Por último, na Sala Estúdio do Centro de Artes de Águeda, encontramos quatro trabalhos que compõem Bestiario, exposição do artista cubano Carlos Garaicoa, que se trata de uma série de fotografias de grande formato impressas em tela, retratando animais pintados, anonimamente, nas paredes de Havana, num título que faz referência a Jorge Luis Borges, Julio Cortázar e à literatura medieval. Ao captar estes animais, representações de organismos vivos, Carlos Garaicoa regista, inevitavelmente, a arquitetura onde os mesmos estão inscritos, e, consequentemente, questões sociais da própria urbe que a alberga. Várias questões acerca da relação do indivíduo com a cidade podem ser convocadas, não só na relação com esta exposição, mas na procura por uma transversalidade entre as três. Deixo, abaixo, algumas notas breves sobre essa relação:

– O individuo, a partir dos movimentos corpóreos, forma o mapa da sua vida (cf. Walter Benjamin), é certamente o mesmo para os movimentos políticos;

– A Cidade é um espaço onde facilmente se neutraliza a individualidade do eu;

– Essa neutralização deve ser combatida, na medida do possível;

– A individualidade exacerbada poderá trazer, no limite, a anarquia;

– Todos os movimentos, de qualquer génese, são, afinal, políticos;

– Podemos, assim, falar em desenho político, ou será todo o desenho político?

– A humanidade é a pele do mundo;

– A tentativa de mapear o visível serve, na verdade, para que não nos esqueçamos do que não vemos.

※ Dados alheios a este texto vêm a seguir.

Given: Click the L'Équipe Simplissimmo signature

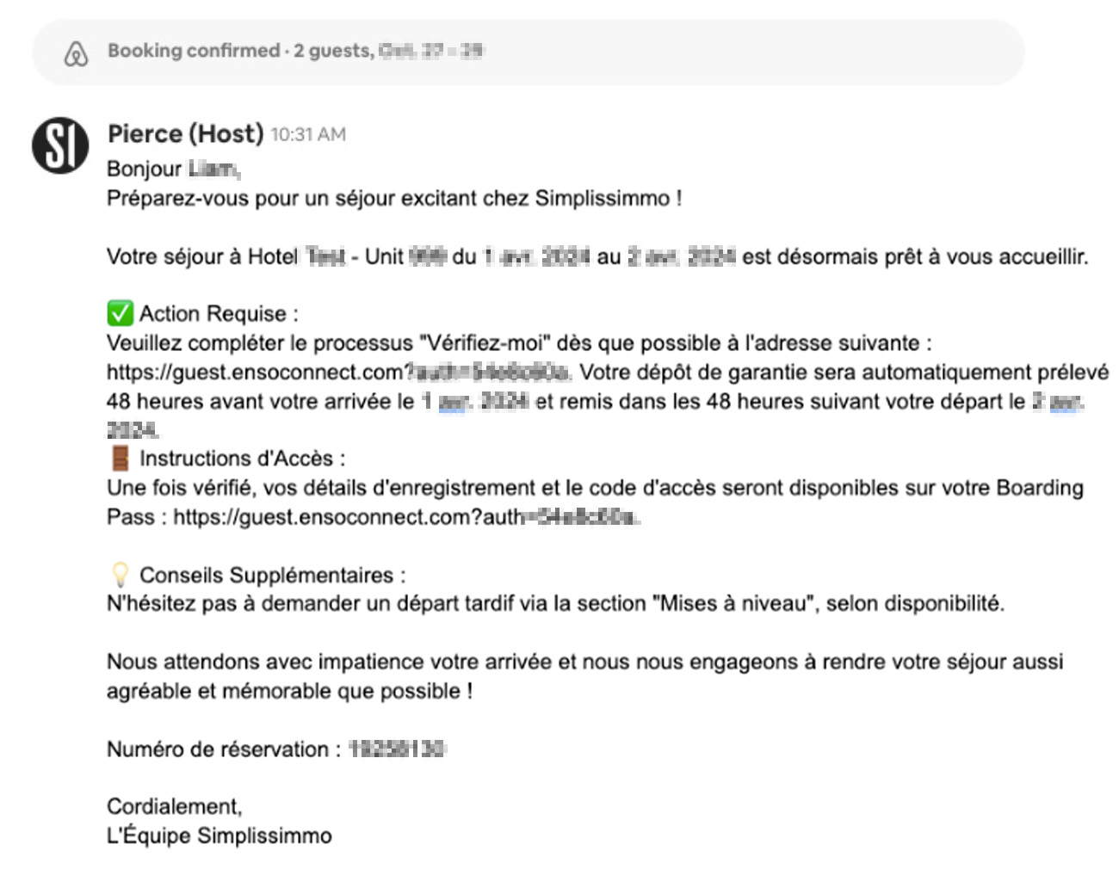Looking at the screenshot, I should coord(219,835).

É ainda importante referir que, no próximo módulo de exposições, O Desenho como Pensamento contará com as obras de Vasco Araújo, Gabriela Albergaria e Marcelo Moscheta (3 de junho a 5 de julho). Pelo meio, inaugurará ainda, a 13 de maio, a exposição coletiva, com curadoria de Ana Anacleto, no Espaço Expositivo do Centro de Artes de Águeda. O ciclo seguirá até ao dia 30 de setembro, com mais momentos na sua programação, que pode ser consultada na íntegra, aqui, no site de um dos seus coorganizadores, a Universidade de Aveiro: https://www.ua.pt/pt/noticias/1/79593.

 

 

 

 

 

Daniel Madeira (Coimbra, 1992) é licenciado em Estudos Artísticos pela Faculdade de Letras da Universidade de Coimbra e mestre em Estudos Curatoriais pelo Colégio das Artes da mesma universidade. Coordenou, entre 2018 e 2021, o Espaço Expositivo e o Projeto Educativo do Centro de Artes de Águeda. Atualmente, colabora com o Círculo de Artes Plásticas de Coimbra (CAPC).